A final diagnosis was achieved through echocardiography and CT imaging, which are helpful complementary diagnostic tools for obtaining more precise information about coronary vessel anatomy and confirming the lesions. Standard two-dimensional and Doppler echocardiography initially proved useful for evaluating the CAF and providing information on intraluminal fistular flow and its site of drainage. However, spectral Doppler failed to show a more realistic value of systolic and diastolic velocities, although it was able to define flow direction during systole and diastole. On the other hand, color Doppler echocardiography demonstrated intraluminal fistular blood flow and its communication with the MPA. The continuous mosaic color signal observed within the fistula indicated flow signal aliasing as a result of turbulent blood flow. Other turbulent jets between the proximal aorta and MPA can be observed in cases of aortopulmonary window; however, the lesion in our patient was located at the level of the aortic valve, where there is a dilated and interrupted Valsalva sinus.
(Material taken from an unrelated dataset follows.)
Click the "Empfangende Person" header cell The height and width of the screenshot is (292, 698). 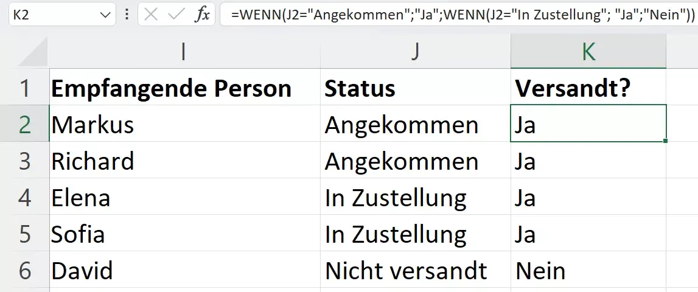click(184, 89)
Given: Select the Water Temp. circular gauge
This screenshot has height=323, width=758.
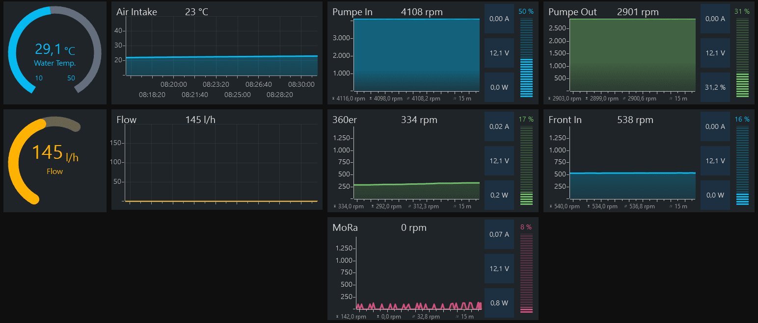Looking at the screenshot, I should click(x=54, y=52).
A supracristal ventricular septal defect and coronary cameral fistula were also ruled out because the flow finished directly in the MPA. However, echocardiography may not be sufficient for the assessment of extracardiac structures and due to the size of our patient, we chose to perform CT imaging in lieu of cardiac catheterization with angiography [1]. Two-dimensional reformation and three-dimensional reconstruction provided an accurate depiction of the morphologic structures of the aortic root, coronary arteries and CAF; thus the presence of more distal fistulae or an aortic tunnel (abnormal tubular extracardiac communication between the aortic root and other heart structures) were also ruled out [5,6,16].
Coronary angiography may help in further characterization of this lesion and is considered the gold standard for the diagnosis of CAFs in humans. Transesophageal, and 3D echocardiography, and magnetic resonance imaging have also proven useful [15]; however, these modalities were unavailable at the time of diagnosis.
No therapy was necessary. There was no evident dilation of the aorta or MPA, volume overload, or other changes compatible with ongoing pulmonary hypertension based on her hemodynamics (the Qp:Qs was estimated to be 1.19). Treatment options include surgical ligation of the fistula under cardiopulmonary bypass, percutaneous transcatheter closure, and medical management of the resulting volume overload and myocardial ischemia. Long-term medical management with antiplatelet drugs is indicated when aneurysmal dilation of the CAF causes blood stagnation and thrombosis [1,2]. None of the anterior splints were necessary for our patient who was free of clinical signs.